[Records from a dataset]
______________________________
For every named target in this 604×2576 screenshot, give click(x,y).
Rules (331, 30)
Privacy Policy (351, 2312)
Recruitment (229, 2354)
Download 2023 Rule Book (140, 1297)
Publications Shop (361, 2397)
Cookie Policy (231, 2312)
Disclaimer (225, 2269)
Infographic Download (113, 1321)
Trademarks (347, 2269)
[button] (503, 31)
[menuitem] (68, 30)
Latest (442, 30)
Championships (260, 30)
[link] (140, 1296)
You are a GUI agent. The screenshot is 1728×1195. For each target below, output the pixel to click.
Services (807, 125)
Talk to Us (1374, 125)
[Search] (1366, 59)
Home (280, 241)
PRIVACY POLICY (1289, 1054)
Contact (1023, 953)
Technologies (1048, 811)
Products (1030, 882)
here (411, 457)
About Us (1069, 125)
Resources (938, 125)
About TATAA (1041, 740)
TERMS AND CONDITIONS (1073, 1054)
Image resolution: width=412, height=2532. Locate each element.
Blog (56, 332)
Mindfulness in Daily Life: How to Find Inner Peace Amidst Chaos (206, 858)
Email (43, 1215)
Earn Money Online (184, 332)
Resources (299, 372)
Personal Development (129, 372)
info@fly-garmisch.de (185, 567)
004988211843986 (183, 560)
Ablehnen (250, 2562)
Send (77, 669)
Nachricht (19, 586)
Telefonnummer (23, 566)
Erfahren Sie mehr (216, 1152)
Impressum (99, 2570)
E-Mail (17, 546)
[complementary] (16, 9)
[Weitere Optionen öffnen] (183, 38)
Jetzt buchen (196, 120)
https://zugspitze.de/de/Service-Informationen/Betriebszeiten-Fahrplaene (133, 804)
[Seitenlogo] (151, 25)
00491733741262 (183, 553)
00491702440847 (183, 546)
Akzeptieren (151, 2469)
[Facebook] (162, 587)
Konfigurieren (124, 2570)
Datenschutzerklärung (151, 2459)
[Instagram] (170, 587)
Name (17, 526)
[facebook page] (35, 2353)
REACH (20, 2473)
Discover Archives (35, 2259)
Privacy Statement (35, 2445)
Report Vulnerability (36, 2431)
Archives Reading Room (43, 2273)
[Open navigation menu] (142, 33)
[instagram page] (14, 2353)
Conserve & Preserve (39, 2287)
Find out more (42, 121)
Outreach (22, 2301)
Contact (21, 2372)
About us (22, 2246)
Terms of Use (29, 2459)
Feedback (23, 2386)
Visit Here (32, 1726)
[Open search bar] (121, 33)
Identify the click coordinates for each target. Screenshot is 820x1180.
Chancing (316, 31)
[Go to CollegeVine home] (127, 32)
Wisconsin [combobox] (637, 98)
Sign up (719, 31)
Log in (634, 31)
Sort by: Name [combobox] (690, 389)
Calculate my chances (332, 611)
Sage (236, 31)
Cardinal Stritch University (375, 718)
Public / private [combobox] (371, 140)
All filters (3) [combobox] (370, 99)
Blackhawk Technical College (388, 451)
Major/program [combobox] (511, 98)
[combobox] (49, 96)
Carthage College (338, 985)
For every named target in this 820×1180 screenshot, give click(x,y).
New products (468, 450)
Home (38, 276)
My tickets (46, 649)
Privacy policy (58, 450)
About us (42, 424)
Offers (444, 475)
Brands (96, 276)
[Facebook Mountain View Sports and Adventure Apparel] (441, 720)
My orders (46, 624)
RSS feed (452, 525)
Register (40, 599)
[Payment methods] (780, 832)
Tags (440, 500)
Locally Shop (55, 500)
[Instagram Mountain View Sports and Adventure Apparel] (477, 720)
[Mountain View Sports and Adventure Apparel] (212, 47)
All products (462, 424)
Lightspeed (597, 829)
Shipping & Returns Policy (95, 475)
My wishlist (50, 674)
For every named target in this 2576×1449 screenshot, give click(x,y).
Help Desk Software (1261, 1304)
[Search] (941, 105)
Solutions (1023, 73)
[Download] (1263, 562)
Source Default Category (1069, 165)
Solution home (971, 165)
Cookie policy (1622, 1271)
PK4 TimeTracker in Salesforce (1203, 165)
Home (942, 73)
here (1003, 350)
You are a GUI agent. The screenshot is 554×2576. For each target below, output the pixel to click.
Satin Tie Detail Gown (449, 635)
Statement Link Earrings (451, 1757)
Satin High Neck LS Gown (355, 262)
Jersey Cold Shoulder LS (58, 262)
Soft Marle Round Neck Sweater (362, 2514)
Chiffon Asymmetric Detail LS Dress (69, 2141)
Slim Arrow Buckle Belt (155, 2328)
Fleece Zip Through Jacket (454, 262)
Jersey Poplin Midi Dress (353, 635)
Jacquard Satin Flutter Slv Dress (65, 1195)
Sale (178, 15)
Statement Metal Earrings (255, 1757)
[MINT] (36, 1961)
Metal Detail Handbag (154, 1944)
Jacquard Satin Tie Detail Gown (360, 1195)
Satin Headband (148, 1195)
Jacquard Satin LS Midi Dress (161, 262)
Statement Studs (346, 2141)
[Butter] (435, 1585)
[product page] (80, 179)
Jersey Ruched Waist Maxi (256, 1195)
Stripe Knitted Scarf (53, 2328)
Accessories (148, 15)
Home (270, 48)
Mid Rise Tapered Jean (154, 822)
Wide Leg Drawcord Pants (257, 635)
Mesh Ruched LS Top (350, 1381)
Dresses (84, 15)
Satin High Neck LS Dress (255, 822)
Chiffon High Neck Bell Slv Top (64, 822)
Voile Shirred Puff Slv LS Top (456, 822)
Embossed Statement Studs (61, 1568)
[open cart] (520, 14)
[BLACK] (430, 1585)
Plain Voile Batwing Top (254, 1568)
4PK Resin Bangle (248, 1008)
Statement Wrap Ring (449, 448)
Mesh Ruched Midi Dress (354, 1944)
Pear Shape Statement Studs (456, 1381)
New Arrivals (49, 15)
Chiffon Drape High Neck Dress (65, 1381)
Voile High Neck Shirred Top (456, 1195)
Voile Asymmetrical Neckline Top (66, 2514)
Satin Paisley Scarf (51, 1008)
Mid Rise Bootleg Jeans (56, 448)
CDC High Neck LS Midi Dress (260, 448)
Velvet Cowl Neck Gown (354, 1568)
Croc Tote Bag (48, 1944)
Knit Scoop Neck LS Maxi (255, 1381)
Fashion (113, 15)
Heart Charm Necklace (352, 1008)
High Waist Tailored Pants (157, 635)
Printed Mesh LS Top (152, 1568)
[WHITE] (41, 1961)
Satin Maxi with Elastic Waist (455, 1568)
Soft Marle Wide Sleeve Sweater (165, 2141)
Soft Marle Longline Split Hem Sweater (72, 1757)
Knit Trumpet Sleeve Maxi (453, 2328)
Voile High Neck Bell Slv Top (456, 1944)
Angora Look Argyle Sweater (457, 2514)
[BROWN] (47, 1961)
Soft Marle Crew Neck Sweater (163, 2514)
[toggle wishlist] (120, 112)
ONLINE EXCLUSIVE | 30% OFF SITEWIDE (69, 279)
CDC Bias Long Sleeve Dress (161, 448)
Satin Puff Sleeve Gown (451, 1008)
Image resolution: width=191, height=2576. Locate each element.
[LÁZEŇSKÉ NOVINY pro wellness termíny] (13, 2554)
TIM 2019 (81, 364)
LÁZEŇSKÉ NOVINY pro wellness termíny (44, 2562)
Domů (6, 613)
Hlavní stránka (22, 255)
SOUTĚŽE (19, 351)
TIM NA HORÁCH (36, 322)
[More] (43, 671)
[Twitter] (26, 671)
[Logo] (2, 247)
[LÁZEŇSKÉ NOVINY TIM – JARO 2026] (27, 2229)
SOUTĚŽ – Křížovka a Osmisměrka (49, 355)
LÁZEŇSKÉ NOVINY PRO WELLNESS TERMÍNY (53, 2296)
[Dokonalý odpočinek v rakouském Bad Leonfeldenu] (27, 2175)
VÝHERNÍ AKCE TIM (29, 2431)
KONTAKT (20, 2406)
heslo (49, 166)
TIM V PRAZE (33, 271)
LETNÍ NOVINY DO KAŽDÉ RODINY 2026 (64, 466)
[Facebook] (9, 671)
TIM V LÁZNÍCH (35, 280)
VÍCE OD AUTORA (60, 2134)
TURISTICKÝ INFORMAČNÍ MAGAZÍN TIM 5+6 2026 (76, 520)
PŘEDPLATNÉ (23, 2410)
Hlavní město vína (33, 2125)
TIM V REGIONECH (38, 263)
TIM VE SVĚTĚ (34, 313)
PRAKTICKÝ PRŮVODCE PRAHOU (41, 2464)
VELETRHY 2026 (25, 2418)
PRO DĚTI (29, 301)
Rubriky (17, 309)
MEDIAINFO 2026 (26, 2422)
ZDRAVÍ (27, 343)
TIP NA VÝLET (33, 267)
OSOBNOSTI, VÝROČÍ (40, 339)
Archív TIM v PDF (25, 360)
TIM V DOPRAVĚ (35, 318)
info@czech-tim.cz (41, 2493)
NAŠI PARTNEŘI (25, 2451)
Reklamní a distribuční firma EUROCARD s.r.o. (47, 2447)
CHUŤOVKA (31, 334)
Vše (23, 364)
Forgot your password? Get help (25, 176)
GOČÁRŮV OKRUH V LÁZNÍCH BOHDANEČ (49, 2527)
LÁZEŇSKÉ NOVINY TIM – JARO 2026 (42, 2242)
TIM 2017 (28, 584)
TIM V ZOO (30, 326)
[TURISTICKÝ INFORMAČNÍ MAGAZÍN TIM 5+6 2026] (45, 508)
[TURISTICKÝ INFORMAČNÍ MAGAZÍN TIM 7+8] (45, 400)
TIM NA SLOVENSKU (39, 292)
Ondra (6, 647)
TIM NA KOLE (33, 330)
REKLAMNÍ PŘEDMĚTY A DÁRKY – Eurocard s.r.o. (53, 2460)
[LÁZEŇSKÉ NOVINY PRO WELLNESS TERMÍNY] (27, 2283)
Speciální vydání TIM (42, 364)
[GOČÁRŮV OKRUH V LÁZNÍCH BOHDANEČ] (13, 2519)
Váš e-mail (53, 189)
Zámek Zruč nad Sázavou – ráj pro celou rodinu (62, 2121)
______________________________
=== Problem to work on ===
In the data above, which lines lie between the line with "Pear Shape Statement Studs (456, 1381)" and the line with "Printed Mesh LS Top (152, 1568)", inclusive? Print those lines exactly and nothing else.

=== Your response ===
Pear Shape Statement Studs (456, 1381)
New Arrivals (49, 15)
Chiffon Drape High Neck Dress (65, 1381)
Voile High Neck Shirred Top (456, 1195)
Voile Asymmetrical Neckline Top (66, 2514)
Satin Paisley Scarf (51, 1008)
Mid Rise Bootleg Jeans (56, 448)
CDC High Neck LS Midi Dress (260, 448)
Velvet Cowl Neck Gown (354, 1568)
Croc Tote Bag (48, 1944)
Knit Scoop Neck LS Maxi (255, 1381)
Fashion (113, 15)
Heart Charm Necklace (352, 1008)
High Waist Tailored Pants (157, 635)
Printed Mesh LS Top (152, 1568)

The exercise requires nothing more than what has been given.